Prominent legal figures Michael Kirby and Gillian Triggs have rallied against the nation's offshore detention of refugees, describing the policy is illegal and Kafkaesque.
Former president of the Australian Human Rights Commission Professor Triggs and former High Court judge Mr Kirby also hit back at immigration minister Peter Dutton's comments that lawyers who represent asylum seekers are "un-Australian".
The comments came as the pair were announced as patrons for the Refugee Advice and Casework Service at a fundraising event in Sydney on Wednesday night.
Mr Kirby took aim at both major parties' roles in creating the response to illegal boat arrivals and said 2015 marked a time when "we, a good nation, turned our back on many refugees and outsourced their handling".
"It's a story from Kafka, it makes your blood go cold," he said.
"That in this country, a government, officials can symbolise and a judiciary can authorise and allow such injustice to happen."
Professor Triggs echoed his words.
"We will look back on these days and say how did this ever happen?" she said.
"How did we do this to people to came to ask us for protection and support."
Mr Dutton accused lawyers representing asylum seekers of fighting against the national interest earlier this year, but on Wednesday he doubled down on the comments.
"I just say to any of the advocates and people running these political campaigns, you are prolonging the difficulties for people on Manus Island," he told the ABC.

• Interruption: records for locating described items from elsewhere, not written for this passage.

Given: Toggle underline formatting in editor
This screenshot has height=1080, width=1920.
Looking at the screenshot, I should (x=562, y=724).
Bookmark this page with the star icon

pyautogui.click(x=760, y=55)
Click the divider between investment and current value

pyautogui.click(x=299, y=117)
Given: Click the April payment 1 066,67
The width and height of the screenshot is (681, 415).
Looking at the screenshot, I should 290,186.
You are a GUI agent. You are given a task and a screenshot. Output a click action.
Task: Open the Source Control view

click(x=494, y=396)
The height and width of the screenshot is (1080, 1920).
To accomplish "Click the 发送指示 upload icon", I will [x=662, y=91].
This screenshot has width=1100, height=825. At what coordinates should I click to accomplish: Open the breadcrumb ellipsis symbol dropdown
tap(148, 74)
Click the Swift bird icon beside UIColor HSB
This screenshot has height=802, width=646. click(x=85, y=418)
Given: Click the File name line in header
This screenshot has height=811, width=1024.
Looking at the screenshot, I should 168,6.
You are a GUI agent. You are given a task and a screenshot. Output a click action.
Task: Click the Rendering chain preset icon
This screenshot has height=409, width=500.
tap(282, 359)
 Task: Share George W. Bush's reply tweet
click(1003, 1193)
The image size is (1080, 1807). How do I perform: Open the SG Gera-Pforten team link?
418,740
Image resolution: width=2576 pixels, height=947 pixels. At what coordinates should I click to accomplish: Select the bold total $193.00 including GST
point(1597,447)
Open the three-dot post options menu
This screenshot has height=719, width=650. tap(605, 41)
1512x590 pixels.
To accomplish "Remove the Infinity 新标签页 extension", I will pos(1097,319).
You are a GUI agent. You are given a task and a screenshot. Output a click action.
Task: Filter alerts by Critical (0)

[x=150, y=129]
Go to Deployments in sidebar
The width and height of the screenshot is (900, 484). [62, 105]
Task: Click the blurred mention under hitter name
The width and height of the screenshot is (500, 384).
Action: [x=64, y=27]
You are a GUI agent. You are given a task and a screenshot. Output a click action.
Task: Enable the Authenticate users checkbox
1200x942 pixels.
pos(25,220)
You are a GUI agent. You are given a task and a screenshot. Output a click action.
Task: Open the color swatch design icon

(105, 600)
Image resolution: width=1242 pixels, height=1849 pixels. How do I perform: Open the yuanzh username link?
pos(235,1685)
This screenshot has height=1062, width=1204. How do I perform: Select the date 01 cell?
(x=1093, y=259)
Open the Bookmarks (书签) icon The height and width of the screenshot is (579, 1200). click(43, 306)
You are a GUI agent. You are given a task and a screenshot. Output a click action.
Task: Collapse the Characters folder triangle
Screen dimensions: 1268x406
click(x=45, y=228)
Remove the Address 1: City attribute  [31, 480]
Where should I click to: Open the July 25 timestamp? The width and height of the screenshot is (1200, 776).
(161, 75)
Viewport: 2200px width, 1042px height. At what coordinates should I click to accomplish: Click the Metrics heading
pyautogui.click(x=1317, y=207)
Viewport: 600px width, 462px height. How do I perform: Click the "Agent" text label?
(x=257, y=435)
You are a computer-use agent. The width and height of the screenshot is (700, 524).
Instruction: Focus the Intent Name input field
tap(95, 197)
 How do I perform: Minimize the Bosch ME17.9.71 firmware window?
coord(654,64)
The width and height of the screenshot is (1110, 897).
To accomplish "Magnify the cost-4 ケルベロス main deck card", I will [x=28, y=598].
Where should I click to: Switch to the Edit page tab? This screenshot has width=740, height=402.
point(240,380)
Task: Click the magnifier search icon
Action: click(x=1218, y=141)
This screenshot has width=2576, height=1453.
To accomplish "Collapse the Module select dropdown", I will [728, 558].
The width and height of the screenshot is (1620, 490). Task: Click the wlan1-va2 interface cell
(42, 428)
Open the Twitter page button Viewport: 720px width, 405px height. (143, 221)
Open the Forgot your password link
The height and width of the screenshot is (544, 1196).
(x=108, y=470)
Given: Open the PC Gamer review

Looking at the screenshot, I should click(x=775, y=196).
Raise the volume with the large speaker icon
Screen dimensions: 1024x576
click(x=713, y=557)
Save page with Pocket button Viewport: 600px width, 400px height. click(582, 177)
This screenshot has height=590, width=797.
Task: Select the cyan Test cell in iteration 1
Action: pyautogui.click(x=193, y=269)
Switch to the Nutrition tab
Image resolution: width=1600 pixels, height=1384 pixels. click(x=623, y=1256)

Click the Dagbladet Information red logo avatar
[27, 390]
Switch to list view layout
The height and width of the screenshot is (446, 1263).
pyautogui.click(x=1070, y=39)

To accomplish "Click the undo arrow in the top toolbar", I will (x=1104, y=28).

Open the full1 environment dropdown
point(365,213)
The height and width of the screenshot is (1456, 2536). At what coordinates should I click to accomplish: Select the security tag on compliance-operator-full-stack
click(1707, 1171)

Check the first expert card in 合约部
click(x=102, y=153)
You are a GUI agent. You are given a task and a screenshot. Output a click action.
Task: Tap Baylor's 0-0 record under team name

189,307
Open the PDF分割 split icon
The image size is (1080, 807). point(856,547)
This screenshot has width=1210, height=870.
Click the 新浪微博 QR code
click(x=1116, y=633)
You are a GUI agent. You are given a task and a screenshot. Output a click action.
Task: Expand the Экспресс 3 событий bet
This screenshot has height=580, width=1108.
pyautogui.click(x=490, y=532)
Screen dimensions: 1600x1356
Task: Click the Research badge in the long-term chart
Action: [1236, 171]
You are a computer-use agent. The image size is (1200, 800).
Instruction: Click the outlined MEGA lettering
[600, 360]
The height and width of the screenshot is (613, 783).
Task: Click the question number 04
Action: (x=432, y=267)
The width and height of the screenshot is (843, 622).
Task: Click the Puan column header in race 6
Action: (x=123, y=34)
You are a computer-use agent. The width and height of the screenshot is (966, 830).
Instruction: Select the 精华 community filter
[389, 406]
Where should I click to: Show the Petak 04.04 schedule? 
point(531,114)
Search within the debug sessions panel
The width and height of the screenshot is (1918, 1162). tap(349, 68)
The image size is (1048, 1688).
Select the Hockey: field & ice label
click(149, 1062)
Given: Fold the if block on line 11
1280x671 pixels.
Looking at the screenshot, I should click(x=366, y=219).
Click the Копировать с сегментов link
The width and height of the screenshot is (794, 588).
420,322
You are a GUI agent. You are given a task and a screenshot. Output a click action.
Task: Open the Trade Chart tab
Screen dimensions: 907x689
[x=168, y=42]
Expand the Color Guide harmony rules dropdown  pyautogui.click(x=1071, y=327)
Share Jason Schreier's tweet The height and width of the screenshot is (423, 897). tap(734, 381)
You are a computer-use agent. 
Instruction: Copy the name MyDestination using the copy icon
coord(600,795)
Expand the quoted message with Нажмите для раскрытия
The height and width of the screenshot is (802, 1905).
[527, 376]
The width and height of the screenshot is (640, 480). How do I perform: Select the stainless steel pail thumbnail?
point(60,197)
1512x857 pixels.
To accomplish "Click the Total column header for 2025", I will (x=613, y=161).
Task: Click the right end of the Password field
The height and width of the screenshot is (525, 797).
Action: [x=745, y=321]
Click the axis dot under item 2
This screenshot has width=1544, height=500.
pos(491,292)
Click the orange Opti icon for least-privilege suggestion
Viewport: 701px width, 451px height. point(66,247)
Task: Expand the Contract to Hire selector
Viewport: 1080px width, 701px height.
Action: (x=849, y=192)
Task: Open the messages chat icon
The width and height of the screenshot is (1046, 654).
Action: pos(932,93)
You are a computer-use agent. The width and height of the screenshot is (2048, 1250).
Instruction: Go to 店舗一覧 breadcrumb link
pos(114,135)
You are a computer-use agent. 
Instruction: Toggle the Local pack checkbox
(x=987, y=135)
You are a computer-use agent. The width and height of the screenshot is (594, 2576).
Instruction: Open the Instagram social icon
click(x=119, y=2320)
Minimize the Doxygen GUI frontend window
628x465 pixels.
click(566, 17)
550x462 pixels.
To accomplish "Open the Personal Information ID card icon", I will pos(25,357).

Professor Triggs disagreed, describing the policy of off-shore detention as illegal and unconscionable.
"We will get through this phase of our political and legal history, we will move on," she said.
"It's un-Australian to deny (asylum seekers) the rights of protection when they meet the legal standards."
The two described Australia's approach to asylum seekers as akin to the treatment of Aboriginal people in decades past and urged fellow lawyers to lend their skills to RACS in the fight against the policies.
Mr Kirby recalled representing a group of law students - the Freedom Riders - who, in 1965, filed a case against a cinema in Walgett that refused Aboriginal patrons from sitting in the upstairs section.
"That's a sort of totem of why we're here, why we bother, why we engage with this issue," he said.
"(RACS lawyers) are the modern equivalent."